Sun Sentinel Palm Beach Edition
Johnson on revival alongside Waiters: ‘Doubt at your own risk’
MIAMI — The warning has been issued. “Doubt at your own risk,” James Johnson said of the notion that the Miami Heat have moved past himself and Dion Waiters and the dual potential that proved so enticing during 2017 NBA free agency.
“We’ve been grinding and we’ve been working together,” Johnson said during a break from taking in Saturday’s Big3 performance at AmericanAirlines Arena. “I feel like he’s ready. He looks the best that I’ve seen since he’s been a Miami Heat. And I’m healthy.”
That was the case for neither last season, Waiters never quite right after missing the first half of the season following January 2018 ankle surgery, Johnson also getting a delayed start, due to May 2018 hernia surgery and then a midseason shoulder injury further derailing his comeback.
The result was Johnson losing his starting role at power forward to Kelly Olynyk and the Heat loading up on potential replacements for Waiters, including freeagent prize Jimmy Butler and first-round NBA draft pick Tyler Herro, the shooting specialist out of Kentucky.
Now the question is whether this season will be viewed as time winding down, with the contracts of Johnson and Waiters expiring in two seasons, when the Heat are expected to make their next leap into free
agency.
Not so fast, Johnson said. Rejuvenation, he insisted, is at hand, with camp to open in seven weeks.
Unlike Waiters, who has taken to social media to display his re-sculpted physique, Johnson has preferred a more reserved approach, save for the decidedly gaudy blonde Afro currently being sported.
“Dion is adamant about his and I’m more silent,” Johnson said of recovery schedules, not coifs.
Waiters also was more adamant about how limiting his recovery from ankle surgery proved to be last season, especially without the current return to prime conditioning. Johnson, by contrast, was silent about his limitations last season.
“If I tell someone, then the opposition would know,” he said of muting talk about his challenging recovery. “And that’s not what I’m about. They don’t need to know and I don’t make excuses.
“Every time I strap up my laces, I’m ready regardless of the situation. The year I had last year was the year I had last year and I accepted that and I moved on and this summer will tell.”
With his 33rd birthday coming at midseason, Johnson appreciates the possible need for a more forwardthinking approach from coach Erik Spoelstra, especially with the youth of Derrick Jones Jr., KZ Okpala and even Justise Winslow potentially part of the equation at power forward.
So, just as when Johnson lost his starting role last season, there will be no rocking of the boat from the tri-captain.
“I still feel the same way. I didn’t lie about that,” he said. “Whatever coach Spo puts me at, the minutes, whatever, I’m going to be OK with that.
“I’m at a point in my career where I work hard, I play and I do whatever I have to do.
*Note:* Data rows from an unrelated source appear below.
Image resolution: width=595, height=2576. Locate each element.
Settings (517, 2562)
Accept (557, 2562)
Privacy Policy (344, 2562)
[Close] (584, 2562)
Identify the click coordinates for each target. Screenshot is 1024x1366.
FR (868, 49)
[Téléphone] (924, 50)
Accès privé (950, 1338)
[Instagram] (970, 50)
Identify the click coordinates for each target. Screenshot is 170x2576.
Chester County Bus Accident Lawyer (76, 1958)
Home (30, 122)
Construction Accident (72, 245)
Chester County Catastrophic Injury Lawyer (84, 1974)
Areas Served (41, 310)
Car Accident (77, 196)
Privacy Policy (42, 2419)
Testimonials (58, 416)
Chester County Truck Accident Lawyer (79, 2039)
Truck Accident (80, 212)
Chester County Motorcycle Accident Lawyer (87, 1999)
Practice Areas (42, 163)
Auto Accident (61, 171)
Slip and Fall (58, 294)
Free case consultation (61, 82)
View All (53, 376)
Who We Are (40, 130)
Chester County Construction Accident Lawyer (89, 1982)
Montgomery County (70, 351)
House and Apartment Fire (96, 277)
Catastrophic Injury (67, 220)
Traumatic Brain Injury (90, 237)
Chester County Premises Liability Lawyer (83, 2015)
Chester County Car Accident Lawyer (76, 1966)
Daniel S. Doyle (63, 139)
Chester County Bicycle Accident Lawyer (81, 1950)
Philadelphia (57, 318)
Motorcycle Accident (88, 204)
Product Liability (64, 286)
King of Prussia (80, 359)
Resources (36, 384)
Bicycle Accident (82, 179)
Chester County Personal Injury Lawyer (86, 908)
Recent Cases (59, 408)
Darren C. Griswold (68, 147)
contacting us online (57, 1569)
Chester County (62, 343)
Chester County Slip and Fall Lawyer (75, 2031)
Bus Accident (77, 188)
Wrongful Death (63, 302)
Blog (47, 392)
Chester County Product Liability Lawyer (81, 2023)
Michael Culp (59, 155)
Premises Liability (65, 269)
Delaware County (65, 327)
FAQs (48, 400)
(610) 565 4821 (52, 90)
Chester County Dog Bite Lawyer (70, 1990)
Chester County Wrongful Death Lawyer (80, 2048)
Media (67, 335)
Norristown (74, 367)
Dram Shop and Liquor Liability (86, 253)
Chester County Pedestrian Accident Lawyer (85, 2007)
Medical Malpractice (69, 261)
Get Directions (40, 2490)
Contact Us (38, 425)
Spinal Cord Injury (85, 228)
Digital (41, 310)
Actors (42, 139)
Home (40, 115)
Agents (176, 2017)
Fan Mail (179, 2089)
If I was to complain about that, then we wouldn’t have no UD in our locker room.”
The reference was fellow tri-captain Udonis Haslem insisting on professionalism no matter the travails, including last season’s 39-43 lottery finish.
It is why Johnson said he was so heartened by Haslem’s decision last week to return, at 39, for a 17th NBA season with the Heat.
“It made my season,” Johnson said. “And we haven’t even started yet. Absolutely. Because he’s the one to hold people in check. He wants confrontation and he’ll call people out.
“As a leader, you want him to call people out. And I’m not excluding myself. I’ve been called out by UD a lot of times. And that’s the gratitude of it. You take it and you keep moving.”